18 março, 2009

388. hai kai n.16

Em boca fechada, não entra mosquito
Já em água parada
Rola o maior agito

387. hai kai n.15

Olhos úmidos
Rasos
Rio assoreado

386. hai kai n.14

Escura é a lágrima
Que escorre na face
do menino carvoeiro

385. hai kai n.13

Madrugada adentro
Um cão ladra
E afugenta meu sono

384. lady alaíde

Lady Alaíde ganhou de presente
Um alaúde
Coitadinha se ilude:
Um dia ainda vou saber tocar este alaúde.

Lady Alaíde pediu a Mestre Ataíde que a ajude
A ensine a tocar o alaúde
Mas Mestre Ataíde
Anda mal de saúde
(Dizem a meia-boca que até já comprou um ataúde)

Mas Lady Alaíde
Não duvide
É moça de atitude
Dispõe-se a gastar sua juventude
Aprendendo a tocar o bendito alaúde.

Aconselhou-a Mestre Ataíde:
Alaíde, Alaíde
Não se fie em quem te aplaude
Cuide-se, não se descuide
Estude, estude e estude.
Se não der certo, paciência:
Case-se com o Alcaide.

383. pernas

Ela cruzou meu caminho . Cruzou as pernas. Persignei-me e ela perseguiu-me sonho afora, noite adentro. Pernas, como te quero !

383. vinganças que não vingaram II

Serviu ao marido uma terrina fumegante: o cheiro do tempero, das especiarias – e do veneno – escancararam-lhe o apetite. A fome capitulando ante a ameaça. E o canalha sobreviveu. Só depois chegou à conclusão de que de fato pratos quentes não combinam com vingança.

382. vinganças que não vingaram I

Arquitetou vingança sórdida contra seu pior desafeto: o prédio haveria de desabar e soterrá-lo sob toneladas e toneladas de concreto. A vingança, porém, não se concretizou. O prédio resiste. Seu currículo de Arquiteto continua sem irrepreensível.

381. o ex-mágico

Deu-se em Palermo faz algumas semanas: após confessar seus mais recentes crimes, o Capo local quis ter certeza de que o padre não iria abrir o bico e ordenou que ali mesmo, em frente alguns dos seus paroquianos que aguardavam a hora da missa, um dos seus capangas metralhassem impiedosamente o confessionário; depois saiu como se nada tivesse acontecido.

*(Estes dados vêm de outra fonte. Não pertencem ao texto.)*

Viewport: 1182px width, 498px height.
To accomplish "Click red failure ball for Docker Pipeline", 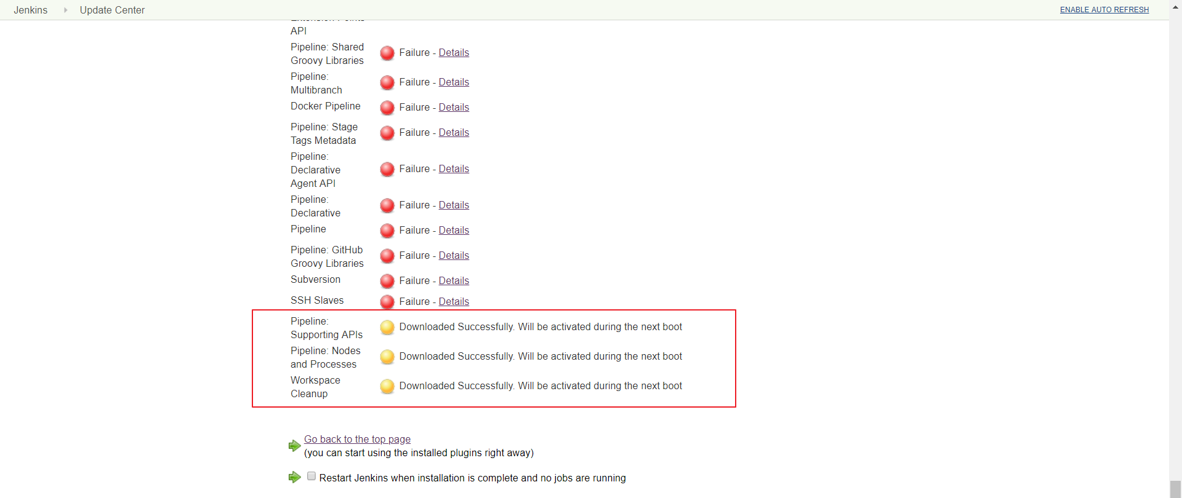I will (387, 108).
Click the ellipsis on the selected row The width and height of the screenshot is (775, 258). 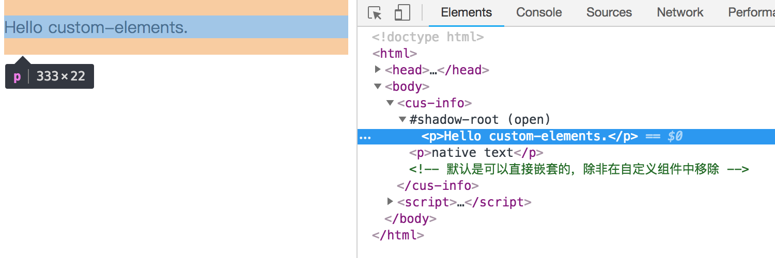[x=365, y=137]
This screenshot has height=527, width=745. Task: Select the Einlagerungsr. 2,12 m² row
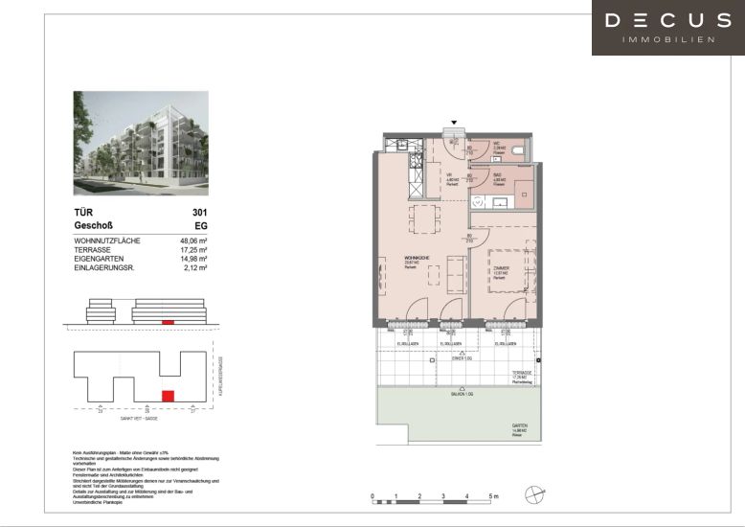coord(141,269)
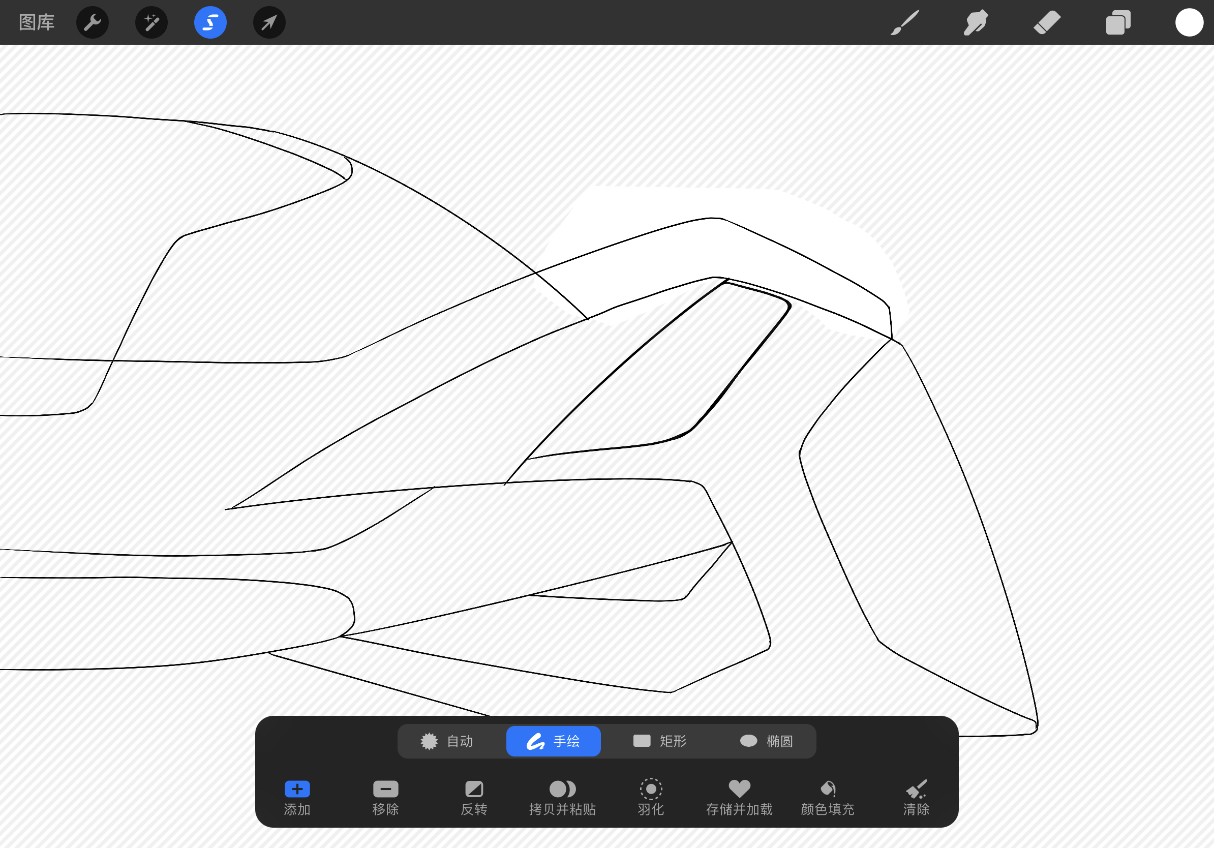
Task: Open the Layers panel
Action: pyautogui.click(x=1118, y=22)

E, para estupefação dos que ali se encontravam, de fato nada aconteceu; pois logo em seguida o velho pároco abriu a portinhola e saiu ileso e impecável em sua batina preta.

Atirava-se já aos seus pés a beata mais antiga e devota gritando Milagre!,quando o padre a impediu:

“Milagre coisa nenhuma, dona Piovanna”, ralhou. “Milagre é coisa de santo e eu não passo de um pobre pecador.”

Só então ela lembrou-se de que quando eram jovens, o padre, oriundo de uma tradicional família local, tinha se encantado com um circo mambembe que passava pela cidade e acabara fugindo com ele a despeito da vontade paterna para que fosse estudar leis em Roma.

“Não esqueçam” alertou sem nenhuma modéstia porém no mesmo tom solene com que costumava fazer seus sermões: “Que já fui o maior mágico que esta península já teve. Em nome do Pai, do filho e do Espírito Santo, Amém!”

A liturgia prosseguiu normalmente, sem sobressaltos.